Start of Block

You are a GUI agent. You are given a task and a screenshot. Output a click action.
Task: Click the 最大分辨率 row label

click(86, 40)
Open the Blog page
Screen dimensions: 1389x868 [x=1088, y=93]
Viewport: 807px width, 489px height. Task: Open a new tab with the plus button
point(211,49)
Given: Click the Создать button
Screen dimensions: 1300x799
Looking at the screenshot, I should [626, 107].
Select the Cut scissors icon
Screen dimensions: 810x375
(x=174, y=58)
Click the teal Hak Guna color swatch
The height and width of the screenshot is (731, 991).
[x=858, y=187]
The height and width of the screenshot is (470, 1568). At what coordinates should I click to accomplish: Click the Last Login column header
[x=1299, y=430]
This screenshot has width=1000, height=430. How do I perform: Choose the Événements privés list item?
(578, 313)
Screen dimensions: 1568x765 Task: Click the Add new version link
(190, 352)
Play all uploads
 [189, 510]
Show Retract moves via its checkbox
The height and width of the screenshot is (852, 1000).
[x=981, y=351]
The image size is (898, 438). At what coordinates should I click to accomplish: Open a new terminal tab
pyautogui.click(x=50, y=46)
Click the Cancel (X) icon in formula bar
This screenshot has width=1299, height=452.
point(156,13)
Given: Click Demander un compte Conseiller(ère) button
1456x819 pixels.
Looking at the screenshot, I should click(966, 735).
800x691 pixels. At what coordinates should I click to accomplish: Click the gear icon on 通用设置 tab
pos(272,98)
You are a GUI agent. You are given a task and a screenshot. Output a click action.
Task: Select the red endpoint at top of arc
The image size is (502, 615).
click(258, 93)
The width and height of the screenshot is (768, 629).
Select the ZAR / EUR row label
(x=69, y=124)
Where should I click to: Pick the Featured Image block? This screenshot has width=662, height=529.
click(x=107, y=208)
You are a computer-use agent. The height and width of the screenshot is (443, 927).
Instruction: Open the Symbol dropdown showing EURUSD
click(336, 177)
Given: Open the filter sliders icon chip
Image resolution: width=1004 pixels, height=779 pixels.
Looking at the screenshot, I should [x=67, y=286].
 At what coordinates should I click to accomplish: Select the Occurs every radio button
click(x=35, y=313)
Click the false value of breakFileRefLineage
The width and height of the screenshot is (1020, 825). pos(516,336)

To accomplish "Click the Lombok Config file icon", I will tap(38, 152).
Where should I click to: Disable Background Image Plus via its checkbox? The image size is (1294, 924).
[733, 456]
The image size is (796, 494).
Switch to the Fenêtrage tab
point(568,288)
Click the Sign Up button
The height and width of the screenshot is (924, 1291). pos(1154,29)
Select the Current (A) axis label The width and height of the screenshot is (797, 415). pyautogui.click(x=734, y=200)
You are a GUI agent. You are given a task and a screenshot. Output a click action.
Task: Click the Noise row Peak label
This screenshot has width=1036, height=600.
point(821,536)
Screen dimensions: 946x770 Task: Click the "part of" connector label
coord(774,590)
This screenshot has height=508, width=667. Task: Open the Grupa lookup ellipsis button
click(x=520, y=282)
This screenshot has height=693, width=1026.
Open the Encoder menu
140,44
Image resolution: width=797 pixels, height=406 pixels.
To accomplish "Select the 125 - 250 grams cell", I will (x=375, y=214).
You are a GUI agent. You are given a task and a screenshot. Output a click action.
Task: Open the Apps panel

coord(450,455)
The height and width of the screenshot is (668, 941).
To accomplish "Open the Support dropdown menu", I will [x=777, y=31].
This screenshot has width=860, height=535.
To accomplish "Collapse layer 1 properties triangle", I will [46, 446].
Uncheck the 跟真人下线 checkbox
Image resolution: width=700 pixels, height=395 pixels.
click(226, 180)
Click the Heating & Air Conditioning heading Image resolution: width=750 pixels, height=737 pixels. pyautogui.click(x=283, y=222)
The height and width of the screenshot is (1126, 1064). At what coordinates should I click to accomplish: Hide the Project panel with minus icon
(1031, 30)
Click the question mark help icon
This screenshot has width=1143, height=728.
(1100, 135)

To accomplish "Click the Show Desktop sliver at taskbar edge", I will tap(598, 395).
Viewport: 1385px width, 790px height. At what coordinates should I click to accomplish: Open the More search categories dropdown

End of Block

**Problem description:** Please type the entries above out again exactly.

**Task result:**
You are a GUI agent. You are given a task and a screenshot. Output a click action.
Task: Click the 最大分辨率 row label

click(86, 40)
Open the Blog page
Screen dimensions: 1389x868 [x=1088, y=93]
Viewport: 807px width, 489px height. Task: Open a new tab with the plus button
point(211,49)
Given: Click the Создать button
Screen dimensions: 1300x799
Looking at the screenshot, I should [626, 107].
Select the Cut scissors icon
Screen dimensions: 810x375
(x=174, y=58)
Click the teal Hak Guna color swatch
The height and width of the screenshot is (731, 991).
[x=858, y=187]
The height and width of the screenshot is (470, 1568). At what coordinates should I click to accomplish: Click the Last Login column header
[x=1299, y=430]
This screenshot has width=1000, height=430. How do I perform: Choose the Événements privés list item?
(578, 313)
Screen dimensions: 1568x765 Task: Click the Add new version link
(190, 352)
Play all uploads
 [189, 510]
Show Retract moves via its checkbox
The height and width of the screenshot is (852, 1000).
[x=981, y=351]
The image size is (898, 438). At what coordinates should I click to accomplish: Open a new terminal tab
pyautogui.click(x=50, y=46)
Click the Cancel (X) icon in formula bar
This screenshot has width=1299, height=452.
point(156,13)
Given: Click Demander un compte Conseiller(ère) button
1456x819 pixels.
Looking at the screenshot, I should click(966, 735).
800x691 pixels. At what coordinates should I click to accomplish: Click the gear icon on 通用设置 tab
pos(272,98)
You are a GUI agent. You are given a task and a screenshot. Output a click action.
Task: Select the red endpoint at top of arc
The image size is (502, 615).
click(258, 93)
The width and height of the screenshot is (768, 629).
Select the ZAR / EUR row label
(x=69, y=124)
Where should I click to: Pick the Featured Image block? This screenshot has width=662, height=529.
click(x=107, y=208)
You are a computer-use agent. The height and width of the screenshot is (443, 927).
Instruction: Open the Symbol dropdown showing EURUSD
click(336, 177)
Given: Open the filter sliders icon chip
Image resolution: width=1004 pixels, height=779 pixels.
Looking at the screenshot, I should [x=67, y=286].
 At what coordinates should I click to accomplish: Select the Occurs every radio button
click(x=35, y=313)
Click the false value of breakFileRefLineage
The width and height of the screenshot is (1020, 825). pos(516,336)

To accomplish "Click the Lombok Config file icon", I will tap(38, 152).
Where should I click to: Disable Background Image Plus via its checkbox? The image size is (1294, 924).
[733, 456]
The image size is (796, 494).
Switch to the Fenêtrage tab
point(568,288)
Click the Sign Up button
The height and width of the screenshot is (924, 1291). pos(1154,29)
Select the Current (A) axis label The width and height of the screenshot is (797, 415). pyautogui.click(x=734, y=200)
You are a GUI agent. You are given a task and a screenshot. Output a click action.
Task: Click the Noise row Peak label
This screenshot has width=1036, height=600.
point(821,536)
Screen dimensions: 946x770 Task: Click the "part of" connector label
coord(774,590)
This screenshot has height=508, width=667. Task: Open the Grupa lookup ellipsis button
click(x=520, y=282)
This screenshot has height=693, width=1026.
Open the Encoder menu
140,44
Image resolution: width=797 pixels, height=406 pixels.
To accomplish "Select the 125 - 250 grams cell", I will (x=375, y=214).
You are a GUI agent. You are given a task and a screenshot. Output a click action.
Task: Open the Apps panel

coord(450,455)
The height and width of the screenshot is (668, 941).
To accomplish "Open the Support dropdown menu", I will [x=777, y=31].
This screenshot has width=860, height=535.
To accomplish "Collapse layer 1 properties triangle", I will [46, 446].
Uncheck the 跟真人下线 checkbox
Image resolution: width=700 pixels, height=395 pixels.
click(226, 180)
Click the Heating & Air Conditioning heading Image resolution: width=750 pixels, height=737 pixels. pyautogui.click(x=283, y=222)
The height and width of the screenshot is (1126, 1064). At what coordinates should I click to accomplish: Hide the Project panel with minus icon
(1031, 30)
Click the question mark help icon
This screenshot has width=1143, height=728.
(1100, 135)

To accomplish "Click the Show Desktop sliver at taskbar edge", I will tap(598, 395).
Viewport: 1385px width, 790px height. At what coordinates should I click to accomplish: Open the More search categories dropdown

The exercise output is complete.